Returns a list of registered passkeys with metadata:

[
  {
    "id": "550e8400-...",
    "device_name": "MacBook Pro",
    "transports": ["internal"],
    "backed_up": true,
    "created_at": "2025-01-15T10:30:00",
    "last_used_at": "2025-01-20T14:22:00"
  }
]

Delete a passkey

curl -X DELETE http://localhost:8000/api/v1/auth/passkeys/550e8400-... \
  -H "Authorization: Bearer <access_token>"

Returns 204 on success, 404 if not found or not owned by the current user.

Clone detection

Hardware authenticators maintain a sign_count that increments on each use. The library uses compare-and-swap to detect cloned authenticators:

  1. On each authentication, the authenticator reports its current sign count.
  2. The server only accepts the new count if it's strictly greater than the stored value (atomic CAS via update_passkey_sign_count()).
  3. If the CAS fails and the reported count is non-zero, authentication is rejected. This means another device already used a higher count, indicating a clone.

Synced passkeys (iCloud Keychain, Google Password Manager) report sign_count=0 and skip this check, since they're designed to exist on multiple devices.

Configuration reference

Setting Type Default Description
PASSKEY_ENABLED bool False Enable passkey routes
PASSKEY_RP_ID str None Relying party ID (bare domain, e.g. example.com)
PASSKEY_RP_NAME str None Display name shown in browser prompts
PASSKEY_ORIGINS list[str] [] Expected origins (e.g. ["https://example.com"])
PASSKEY_CHALLENGE_BACKEND str "memory" "memory" or "redis"
PASSKEY_CHALLENGE_TTL int 60 Challenge expiration in seconds
PASSKEY_REQUIRE_USER_VERIFICATION bool True Require biometric/PIN verification

All settings use the FULLAUTH_ prefix as environment variables (e.g. FULLAUTH_PASSKEY_ENABLED=true).

Security considerations

  • Challenge store backend: the in-memory challenge store is per-process. In multi-worker deployments, begin and complete can hit different workers and the challenge is lost. Use PASSKEY_CHALLENGE_BACKEND=redis in production.

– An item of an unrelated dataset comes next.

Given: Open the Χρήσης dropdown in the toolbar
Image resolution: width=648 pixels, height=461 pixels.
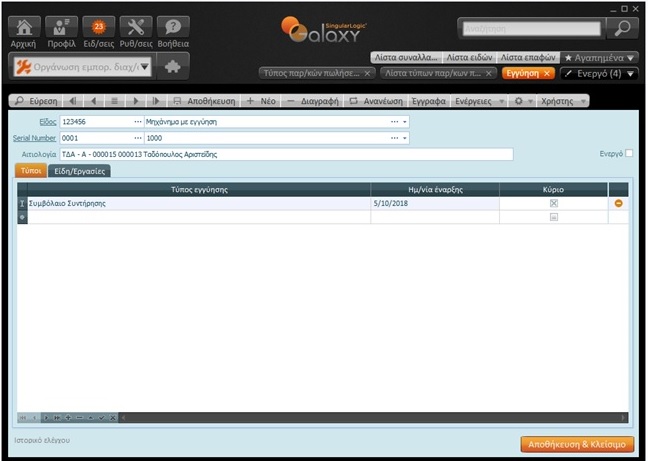Looking at the screenshot, I should pos(564,101).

  • Rate limiting: authenticate/begin and authenticate/complete are rate-limited by AUTH_RATE_LIMIT_PASSKEY_AUTH (default 10 per minute per IP).

  • User verification: PASSKEY_REQUIRE_USER_VERIFICATION=True (default) requires biometric or PIN confirmation on the device. Disabling it allows presence-only checks (just touching the key).

  • User enumeration: when an email is passed to authenticate/begin, the response always returns an allowCredentials list regardless of whether the email exists. This prevents attackers from probing which emails have passkeys registered.